I have a big size excel files that I'm organizing the column names into a unique list. The code below works, but it takes ~9 minutes! Does anyone have suggestions for speeding it up?

import pandas as pd
import os
get_col = list(pd.read_excel("E:\DATA\dbo.xlsx",nrows=1, engine='openpyxl').columns)
print(get_col)

CodePudding user response：

Using pandas to extract just the column names of a large excel file is very inefficient. You can use openpyxl for this:

from openpyxl import load_workbook

wb = load_workbook("E:\DATA\dbo.xlsx", read_only=True)

columns = {}

for sheet in worksheets:
    for value in sheet.iter_rows(min_row=1, max_row=1, values_only=True):
        columns = value

Assuming you only have one sheet, you will get a tuple of column names here.

CodePudding user response：

If you want faster reading, then I suggest you use other type files. Excel, while convenient and fast are binary files, therefore for pandas to be able to read it and correctly parse it must use the full file.

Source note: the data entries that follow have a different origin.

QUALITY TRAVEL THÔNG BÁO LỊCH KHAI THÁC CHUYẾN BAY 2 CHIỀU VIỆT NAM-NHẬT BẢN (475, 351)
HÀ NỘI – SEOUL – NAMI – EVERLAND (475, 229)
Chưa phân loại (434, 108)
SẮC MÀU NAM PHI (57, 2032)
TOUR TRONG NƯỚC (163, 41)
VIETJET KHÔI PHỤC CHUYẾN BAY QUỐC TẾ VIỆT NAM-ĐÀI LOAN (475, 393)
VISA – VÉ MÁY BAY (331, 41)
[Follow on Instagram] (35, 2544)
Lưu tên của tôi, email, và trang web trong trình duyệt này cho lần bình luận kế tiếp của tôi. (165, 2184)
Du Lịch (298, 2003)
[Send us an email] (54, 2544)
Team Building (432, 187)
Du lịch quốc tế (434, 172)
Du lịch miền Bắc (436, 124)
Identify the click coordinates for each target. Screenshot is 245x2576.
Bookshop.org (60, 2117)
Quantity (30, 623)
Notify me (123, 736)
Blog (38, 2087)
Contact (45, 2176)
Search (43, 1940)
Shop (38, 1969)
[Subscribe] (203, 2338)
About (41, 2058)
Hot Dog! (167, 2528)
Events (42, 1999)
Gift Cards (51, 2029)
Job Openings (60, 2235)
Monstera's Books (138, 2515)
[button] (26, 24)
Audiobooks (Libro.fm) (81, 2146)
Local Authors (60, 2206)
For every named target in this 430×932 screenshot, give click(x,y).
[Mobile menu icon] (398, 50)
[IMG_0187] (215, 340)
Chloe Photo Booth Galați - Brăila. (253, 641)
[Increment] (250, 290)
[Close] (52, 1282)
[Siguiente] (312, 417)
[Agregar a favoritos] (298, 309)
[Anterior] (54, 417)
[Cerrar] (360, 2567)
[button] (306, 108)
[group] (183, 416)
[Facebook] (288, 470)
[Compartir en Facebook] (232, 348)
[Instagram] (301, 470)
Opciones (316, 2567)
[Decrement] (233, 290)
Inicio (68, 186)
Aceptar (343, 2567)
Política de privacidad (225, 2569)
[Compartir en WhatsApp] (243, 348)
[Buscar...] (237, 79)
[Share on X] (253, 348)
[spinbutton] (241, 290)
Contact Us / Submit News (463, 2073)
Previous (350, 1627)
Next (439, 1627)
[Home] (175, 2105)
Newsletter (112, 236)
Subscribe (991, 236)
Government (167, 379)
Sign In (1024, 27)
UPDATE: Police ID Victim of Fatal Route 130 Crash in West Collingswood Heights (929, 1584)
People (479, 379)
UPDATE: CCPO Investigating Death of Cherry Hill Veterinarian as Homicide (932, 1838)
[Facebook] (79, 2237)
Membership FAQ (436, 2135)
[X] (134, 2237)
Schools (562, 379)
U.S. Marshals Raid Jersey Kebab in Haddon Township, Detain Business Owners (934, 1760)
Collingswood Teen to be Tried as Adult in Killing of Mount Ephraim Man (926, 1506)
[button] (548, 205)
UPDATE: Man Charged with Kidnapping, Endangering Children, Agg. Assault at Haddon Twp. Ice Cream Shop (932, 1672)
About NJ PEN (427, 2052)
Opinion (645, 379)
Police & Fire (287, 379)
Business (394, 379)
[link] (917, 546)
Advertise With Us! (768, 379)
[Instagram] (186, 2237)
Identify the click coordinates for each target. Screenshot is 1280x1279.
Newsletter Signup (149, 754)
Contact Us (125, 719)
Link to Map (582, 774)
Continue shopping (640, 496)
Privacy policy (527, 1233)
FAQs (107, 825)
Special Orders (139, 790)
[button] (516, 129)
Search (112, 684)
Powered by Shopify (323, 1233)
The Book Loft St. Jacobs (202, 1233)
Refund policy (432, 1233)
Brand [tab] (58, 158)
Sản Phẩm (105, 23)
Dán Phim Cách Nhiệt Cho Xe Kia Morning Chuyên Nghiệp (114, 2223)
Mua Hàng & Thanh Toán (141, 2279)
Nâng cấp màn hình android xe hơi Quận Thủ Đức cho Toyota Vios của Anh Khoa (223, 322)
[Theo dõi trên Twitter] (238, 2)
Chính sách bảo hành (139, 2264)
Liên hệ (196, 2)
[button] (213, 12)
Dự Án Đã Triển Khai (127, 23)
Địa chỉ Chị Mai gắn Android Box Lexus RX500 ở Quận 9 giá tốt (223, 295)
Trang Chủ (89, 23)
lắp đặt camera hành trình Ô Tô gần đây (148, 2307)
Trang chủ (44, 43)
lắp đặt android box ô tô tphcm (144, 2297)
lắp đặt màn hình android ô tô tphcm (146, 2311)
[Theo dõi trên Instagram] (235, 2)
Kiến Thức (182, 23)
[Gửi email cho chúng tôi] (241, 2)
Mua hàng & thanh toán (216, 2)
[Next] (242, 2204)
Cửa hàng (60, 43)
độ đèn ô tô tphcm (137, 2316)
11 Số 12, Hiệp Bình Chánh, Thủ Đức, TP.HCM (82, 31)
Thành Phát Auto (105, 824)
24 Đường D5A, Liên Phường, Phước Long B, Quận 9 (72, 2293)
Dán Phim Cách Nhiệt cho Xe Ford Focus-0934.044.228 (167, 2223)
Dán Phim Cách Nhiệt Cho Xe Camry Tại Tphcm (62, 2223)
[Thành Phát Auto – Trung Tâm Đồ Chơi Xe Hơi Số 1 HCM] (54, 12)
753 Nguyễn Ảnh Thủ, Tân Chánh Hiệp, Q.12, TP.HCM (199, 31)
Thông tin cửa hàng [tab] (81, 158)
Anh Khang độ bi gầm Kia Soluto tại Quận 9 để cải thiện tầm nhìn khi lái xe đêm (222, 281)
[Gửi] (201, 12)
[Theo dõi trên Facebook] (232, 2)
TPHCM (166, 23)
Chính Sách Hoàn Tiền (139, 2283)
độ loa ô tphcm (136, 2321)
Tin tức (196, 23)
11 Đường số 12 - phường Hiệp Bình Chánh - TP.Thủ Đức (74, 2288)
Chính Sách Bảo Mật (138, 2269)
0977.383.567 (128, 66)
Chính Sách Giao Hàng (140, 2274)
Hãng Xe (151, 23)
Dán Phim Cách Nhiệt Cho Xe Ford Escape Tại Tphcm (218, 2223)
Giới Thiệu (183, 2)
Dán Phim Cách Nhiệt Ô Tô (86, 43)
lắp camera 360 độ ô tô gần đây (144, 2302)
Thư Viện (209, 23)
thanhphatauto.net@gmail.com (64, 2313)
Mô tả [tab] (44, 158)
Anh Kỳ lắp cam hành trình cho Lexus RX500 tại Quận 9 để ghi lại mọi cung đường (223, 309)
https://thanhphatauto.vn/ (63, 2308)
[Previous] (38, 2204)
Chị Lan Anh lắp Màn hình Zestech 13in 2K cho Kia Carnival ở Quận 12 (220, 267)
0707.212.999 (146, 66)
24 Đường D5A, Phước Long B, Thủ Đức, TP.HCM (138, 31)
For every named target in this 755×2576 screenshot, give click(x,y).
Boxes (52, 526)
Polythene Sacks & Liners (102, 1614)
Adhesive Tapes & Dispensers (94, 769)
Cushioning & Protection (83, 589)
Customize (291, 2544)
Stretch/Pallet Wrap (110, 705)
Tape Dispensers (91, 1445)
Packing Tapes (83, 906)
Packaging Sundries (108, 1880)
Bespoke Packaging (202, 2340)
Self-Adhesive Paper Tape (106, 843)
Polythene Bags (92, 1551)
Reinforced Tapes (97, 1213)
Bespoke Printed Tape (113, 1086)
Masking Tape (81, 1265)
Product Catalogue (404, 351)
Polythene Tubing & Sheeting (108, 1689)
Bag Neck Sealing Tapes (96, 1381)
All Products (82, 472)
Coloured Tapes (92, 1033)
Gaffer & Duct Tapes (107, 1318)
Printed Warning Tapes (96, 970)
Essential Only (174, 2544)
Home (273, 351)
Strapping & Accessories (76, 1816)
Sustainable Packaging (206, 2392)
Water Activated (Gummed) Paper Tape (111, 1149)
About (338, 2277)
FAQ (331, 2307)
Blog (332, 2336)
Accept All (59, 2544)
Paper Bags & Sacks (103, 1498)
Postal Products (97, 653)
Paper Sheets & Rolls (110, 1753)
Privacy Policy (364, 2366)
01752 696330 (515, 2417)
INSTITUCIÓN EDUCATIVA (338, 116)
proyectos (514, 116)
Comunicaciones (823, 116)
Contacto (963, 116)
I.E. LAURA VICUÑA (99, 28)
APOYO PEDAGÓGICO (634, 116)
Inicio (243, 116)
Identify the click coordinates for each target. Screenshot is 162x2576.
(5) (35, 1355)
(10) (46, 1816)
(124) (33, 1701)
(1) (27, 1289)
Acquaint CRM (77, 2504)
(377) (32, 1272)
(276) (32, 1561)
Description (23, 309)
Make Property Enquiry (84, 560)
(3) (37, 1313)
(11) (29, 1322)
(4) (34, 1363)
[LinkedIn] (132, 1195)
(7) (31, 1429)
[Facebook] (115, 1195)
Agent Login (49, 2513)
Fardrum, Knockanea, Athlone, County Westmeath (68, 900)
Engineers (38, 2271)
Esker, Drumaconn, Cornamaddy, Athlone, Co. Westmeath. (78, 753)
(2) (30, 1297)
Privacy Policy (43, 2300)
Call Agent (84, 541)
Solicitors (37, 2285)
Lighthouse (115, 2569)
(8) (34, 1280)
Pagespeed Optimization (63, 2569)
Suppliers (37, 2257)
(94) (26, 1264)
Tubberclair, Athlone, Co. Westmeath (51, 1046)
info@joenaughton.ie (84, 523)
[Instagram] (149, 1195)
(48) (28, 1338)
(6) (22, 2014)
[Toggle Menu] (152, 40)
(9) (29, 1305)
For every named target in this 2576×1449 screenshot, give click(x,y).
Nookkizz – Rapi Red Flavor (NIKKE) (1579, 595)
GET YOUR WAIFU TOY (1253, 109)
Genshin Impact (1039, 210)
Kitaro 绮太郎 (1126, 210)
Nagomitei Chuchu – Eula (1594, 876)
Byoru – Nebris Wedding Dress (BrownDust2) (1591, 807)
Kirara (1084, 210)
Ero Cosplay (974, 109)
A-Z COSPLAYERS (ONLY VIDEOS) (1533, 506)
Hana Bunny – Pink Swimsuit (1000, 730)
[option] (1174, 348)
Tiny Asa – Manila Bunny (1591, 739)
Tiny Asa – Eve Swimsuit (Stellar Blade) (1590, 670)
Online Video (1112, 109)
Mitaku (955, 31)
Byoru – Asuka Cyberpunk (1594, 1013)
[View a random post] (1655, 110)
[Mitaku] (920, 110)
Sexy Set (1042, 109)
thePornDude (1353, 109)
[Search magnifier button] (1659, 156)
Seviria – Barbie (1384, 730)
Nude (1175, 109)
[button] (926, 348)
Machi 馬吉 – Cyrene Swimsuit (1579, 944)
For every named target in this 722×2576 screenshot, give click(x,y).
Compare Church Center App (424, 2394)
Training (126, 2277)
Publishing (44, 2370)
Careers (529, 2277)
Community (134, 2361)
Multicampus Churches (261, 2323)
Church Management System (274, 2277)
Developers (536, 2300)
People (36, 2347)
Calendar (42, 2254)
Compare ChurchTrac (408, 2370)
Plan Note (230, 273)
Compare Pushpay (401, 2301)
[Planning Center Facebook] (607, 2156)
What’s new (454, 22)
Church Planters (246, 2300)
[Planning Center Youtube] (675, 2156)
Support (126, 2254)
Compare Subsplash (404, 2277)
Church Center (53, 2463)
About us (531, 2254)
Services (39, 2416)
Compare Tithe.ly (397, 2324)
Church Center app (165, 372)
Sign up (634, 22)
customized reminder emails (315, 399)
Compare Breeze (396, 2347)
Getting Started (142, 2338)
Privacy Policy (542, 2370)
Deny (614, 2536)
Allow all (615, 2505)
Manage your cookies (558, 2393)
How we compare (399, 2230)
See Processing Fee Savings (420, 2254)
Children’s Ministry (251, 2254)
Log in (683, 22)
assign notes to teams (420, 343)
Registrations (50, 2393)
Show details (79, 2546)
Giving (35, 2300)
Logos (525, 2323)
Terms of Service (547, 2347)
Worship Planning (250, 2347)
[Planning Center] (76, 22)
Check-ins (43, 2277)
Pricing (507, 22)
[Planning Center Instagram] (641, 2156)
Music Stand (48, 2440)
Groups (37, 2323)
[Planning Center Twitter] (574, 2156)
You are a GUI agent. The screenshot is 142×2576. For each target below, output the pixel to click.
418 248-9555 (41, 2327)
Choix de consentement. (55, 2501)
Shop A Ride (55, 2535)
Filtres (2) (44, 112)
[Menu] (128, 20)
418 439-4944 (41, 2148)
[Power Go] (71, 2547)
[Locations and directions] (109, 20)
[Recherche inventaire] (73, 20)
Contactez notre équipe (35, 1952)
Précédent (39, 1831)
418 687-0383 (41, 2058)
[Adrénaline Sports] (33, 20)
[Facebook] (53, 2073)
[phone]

Using nrows or skipfooter to work with less data with only happen after the full data is loaded and therefore shouldn't really affect the waiting time. On the opposite, when working with a .csv() file, given its type and that there is no significant metadata, you can just extract the first rows of it as an interable using the chunksize parameter in pd.read_csv().

Other than that, using list() with a dataframe as value, returns a list of the columns already. So my only suggestion for the code you use is:

get_col = list(pd.read_excel("E:\DATA\dbo.xlsx",nrows=1, engine='openpyxl'))

The stronger suggestion is to change datatype if you specifically want to address this issue.